"La sonrisa de un niño te alimenta el alma y te genera fuerzas para seguir afrontando desafíos en la vida. Su inocencia nos compromete a no bajar los brazos", sostuvo el profesor Roberto Salomón, quien junto a su esposa, Belinda Martínez Reniero, encaran una interesante propuesta solidaria.
La historia actual se vincula al orfanato del padre Diego, de la ciudad de Orán, que se encuentra en el barrio Aeropuerto. Cada año, los responsables del gimnasio Full Center, de la ciudad de Salta, generan recursos para trasladar ayuda al norte de la provincia.
"Felizmente, cumplimos con el objetivo. El fin de semana pasado viajamos con tres camionetas llenas de mercadería a Orán. El rostro de alegría de los niños cuando nos vieron llegar me quedará grabado por siempre, es imposible que una lágrima no se deslice en tu rostro cuando enfrentas esta realidad", agregó el conocido Roberto "Turco" Salomón.
El corazón generoso de los salteños siempre se conmueve cuando la necesidad golpea a la puerta. La mano amable de un comprovinciano jamás se cierra a un grito desesperado. Por el contrario, se extiende sin límites. "Hace siete años, junto a mi esposa, agarramos la posta de mi hermano, quien fue el primero en comprometerse con el hogar de niños de Orán.
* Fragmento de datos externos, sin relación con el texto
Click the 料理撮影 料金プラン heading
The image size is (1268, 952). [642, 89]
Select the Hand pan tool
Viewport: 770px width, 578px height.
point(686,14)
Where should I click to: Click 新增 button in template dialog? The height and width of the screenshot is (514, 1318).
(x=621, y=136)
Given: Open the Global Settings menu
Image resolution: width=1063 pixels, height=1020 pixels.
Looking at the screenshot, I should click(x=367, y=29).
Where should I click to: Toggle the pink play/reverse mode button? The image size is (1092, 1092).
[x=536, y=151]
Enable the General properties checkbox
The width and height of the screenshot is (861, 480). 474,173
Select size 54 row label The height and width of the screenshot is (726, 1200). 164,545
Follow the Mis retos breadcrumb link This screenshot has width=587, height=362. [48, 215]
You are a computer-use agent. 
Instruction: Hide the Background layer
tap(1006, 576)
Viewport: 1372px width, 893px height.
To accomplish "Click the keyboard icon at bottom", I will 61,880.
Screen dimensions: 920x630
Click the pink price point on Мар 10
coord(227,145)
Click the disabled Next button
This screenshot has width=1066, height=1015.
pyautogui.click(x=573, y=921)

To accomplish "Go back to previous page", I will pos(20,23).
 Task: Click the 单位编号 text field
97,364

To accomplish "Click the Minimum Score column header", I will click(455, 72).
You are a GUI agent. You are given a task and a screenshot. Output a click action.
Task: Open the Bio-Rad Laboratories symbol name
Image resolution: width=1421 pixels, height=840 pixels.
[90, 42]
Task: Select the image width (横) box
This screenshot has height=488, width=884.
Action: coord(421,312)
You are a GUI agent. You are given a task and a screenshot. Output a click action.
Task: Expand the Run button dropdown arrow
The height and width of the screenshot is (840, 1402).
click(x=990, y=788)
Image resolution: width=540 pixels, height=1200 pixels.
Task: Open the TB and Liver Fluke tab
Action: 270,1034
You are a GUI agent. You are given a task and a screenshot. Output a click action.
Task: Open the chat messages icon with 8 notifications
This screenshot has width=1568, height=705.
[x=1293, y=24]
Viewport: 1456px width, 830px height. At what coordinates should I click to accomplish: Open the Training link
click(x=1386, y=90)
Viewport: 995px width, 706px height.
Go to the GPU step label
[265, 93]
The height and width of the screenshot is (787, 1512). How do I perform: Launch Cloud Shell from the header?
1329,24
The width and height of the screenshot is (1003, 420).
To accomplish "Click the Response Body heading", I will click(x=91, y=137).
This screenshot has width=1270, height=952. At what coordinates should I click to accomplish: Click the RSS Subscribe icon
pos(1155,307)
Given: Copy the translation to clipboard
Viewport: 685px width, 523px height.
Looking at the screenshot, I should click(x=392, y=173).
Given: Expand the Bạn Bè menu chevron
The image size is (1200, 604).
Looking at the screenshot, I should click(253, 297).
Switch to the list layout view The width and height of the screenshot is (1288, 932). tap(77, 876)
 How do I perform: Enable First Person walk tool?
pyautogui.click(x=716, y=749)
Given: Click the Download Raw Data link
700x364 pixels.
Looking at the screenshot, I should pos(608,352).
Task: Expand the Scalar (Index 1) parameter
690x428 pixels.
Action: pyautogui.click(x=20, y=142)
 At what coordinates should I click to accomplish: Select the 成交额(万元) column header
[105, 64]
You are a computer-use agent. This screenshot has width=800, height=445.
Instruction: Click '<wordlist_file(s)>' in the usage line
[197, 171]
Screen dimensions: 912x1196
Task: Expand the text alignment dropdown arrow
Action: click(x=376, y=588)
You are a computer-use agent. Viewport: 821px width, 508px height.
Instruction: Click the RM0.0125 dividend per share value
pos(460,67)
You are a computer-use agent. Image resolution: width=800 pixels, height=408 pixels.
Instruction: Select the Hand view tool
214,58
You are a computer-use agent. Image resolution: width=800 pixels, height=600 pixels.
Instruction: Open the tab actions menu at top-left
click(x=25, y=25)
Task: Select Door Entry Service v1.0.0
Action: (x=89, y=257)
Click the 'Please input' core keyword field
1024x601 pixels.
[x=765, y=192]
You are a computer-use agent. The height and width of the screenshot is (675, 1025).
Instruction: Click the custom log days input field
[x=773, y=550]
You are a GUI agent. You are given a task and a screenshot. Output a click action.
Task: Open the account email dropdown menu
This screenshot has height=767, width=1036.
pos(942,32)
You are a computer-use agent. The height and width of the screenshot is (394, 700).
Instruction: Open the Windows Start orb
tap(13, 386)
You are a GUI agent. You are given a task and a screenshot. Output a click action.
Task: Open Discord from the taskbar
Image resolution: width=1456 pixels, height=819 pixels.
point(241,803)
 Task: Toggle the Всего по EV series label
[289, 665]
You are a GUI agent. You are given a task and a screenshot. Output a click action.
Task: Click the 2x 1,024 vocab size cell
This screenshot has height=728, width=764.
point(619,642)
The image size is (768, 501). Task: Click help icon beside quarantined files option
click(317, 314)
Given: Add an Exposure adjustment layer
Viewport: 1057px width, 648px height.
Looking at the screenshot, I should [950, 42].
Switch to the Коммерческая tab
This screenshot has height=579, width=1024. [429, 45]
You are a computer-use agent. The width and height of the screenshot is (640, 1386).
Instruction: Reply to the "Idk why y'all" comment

Y cada mes de agosto partimos con todo lo recaudado y el corazón cargado de alegría y esperanza", dijo el profesor.
"Compartimos horas inolvidables con los casi 40 niños que se encuentran en el orfanato", añadió Salomón, quien fue un destacado jugador de rugby, con numerosos años integrando la Selección salteña.
También ayuda sanitaria
A través del tiempo, el matrimonio Salomón cristalizó diversas emociones, vivencias e historias. "Recuerdo que una vez nos trajimos a Salta uno de los niños porque tenía problemas de salud. Finalmente descubrieron que era celíaco. En aquel momento tenía 3 años, ahora ya cumplió 9 y está hermoso", contó Belinda.
"El trabajo del padre Diego es incalculable, el orfanato se instaló hace muchos años, pensando en la necesidad de los niños oranenses. En el camino se fueron sumando personas que apoyan esta propuesta solidaria. Hay chicos internos y externos, que reciben contención, cariño y amor; se los envía a la escuela para un mejor porvenir. Cuando uno absorbe esta realidad, es imposible no vincularse, además con el agregado que soy madre y jamás desampararía a un niño", agregó la esposa de Salomón.
Mencionar el apellido Salomón es vincularse directamente con el corazón, una familia que predica solidaridad y amistad, sin pedir nada a cambio. Esta virtud se la transmitieron a sus hijas: Erica, Yasmín, Macarena, Desire y Belinda, quienes se movilizan en "nombre del padre", sembrando a cada paso, porque la felicidad llega con la cosecha.
"Nosotros viajamos en agosto y luego seguimos a Tarija para agradecer a la Virgen de Huachana", dijeron al unísono Roberto y Belinda.